ロキさん達は、私の話しを、素直に受け入れてくれて、鳥居をくぐる時に、一礼をしてから、鳥居を端からくぐった。


『バシャ』


私たちの目の前に、急に黒い服をきた2人の男性が現れた。その姿は、まるで忍者のようであった。


「あなた方は、合格です。倭の国へよこそ」

「どういうことだ!!!」


トールさんは、驚いているが、私には、すぐにわかった。倭の国へ入る為の、厳しいチェックとは、鳥居のくぐり方で、判断していることを。

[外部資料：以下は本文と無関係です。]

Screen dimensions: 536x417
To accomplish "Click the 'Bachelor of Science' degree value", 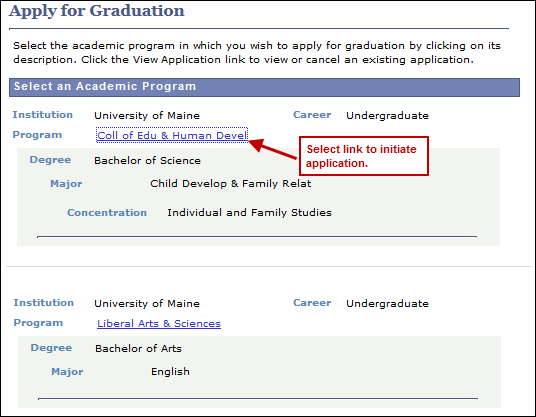I will (147, 160).
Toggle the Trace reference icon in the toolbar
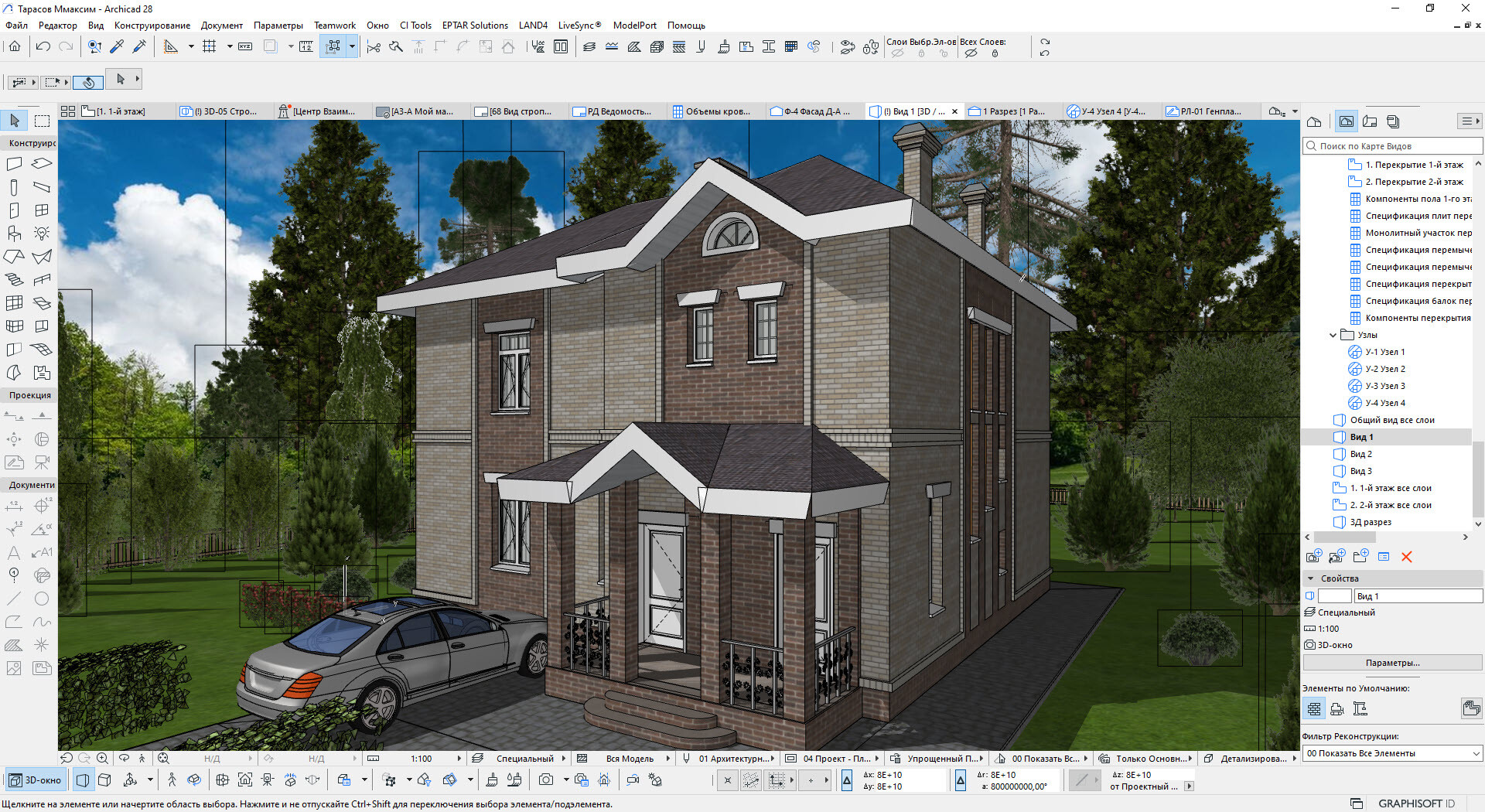1485x812 pixels. tap(270, 47)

「俺たちは、入国のチェックを、受けなくていいのか?」

「もう、チェックは終わりました。なので、奥の扉から、倭の国へお入りください」

「意味がわからんぜ」

「本当ですわ」

「そういうことだったのね」


勘の鋭いロキさんだけ、理解したみたいであった。


「トール、ルシスちゃんのおかげよ」

「なんでだ?」

「あの赤い門の通り方よ。あの門の通り方で、私たちをチェックしていたのよ」

「そういうことか」

「やっぱりね。私もそれを言おうと、思っていたのよ」


ポロンさんが、自慢げに言う。


「さすがだな、ポロン。俺には全くわからなかったぜ」

「オホホホホ、倭の国のことなら、なんでも私に聞いてくれたら、いいのよ」


ポロンさんは、顔を引きつらせて言うのであった。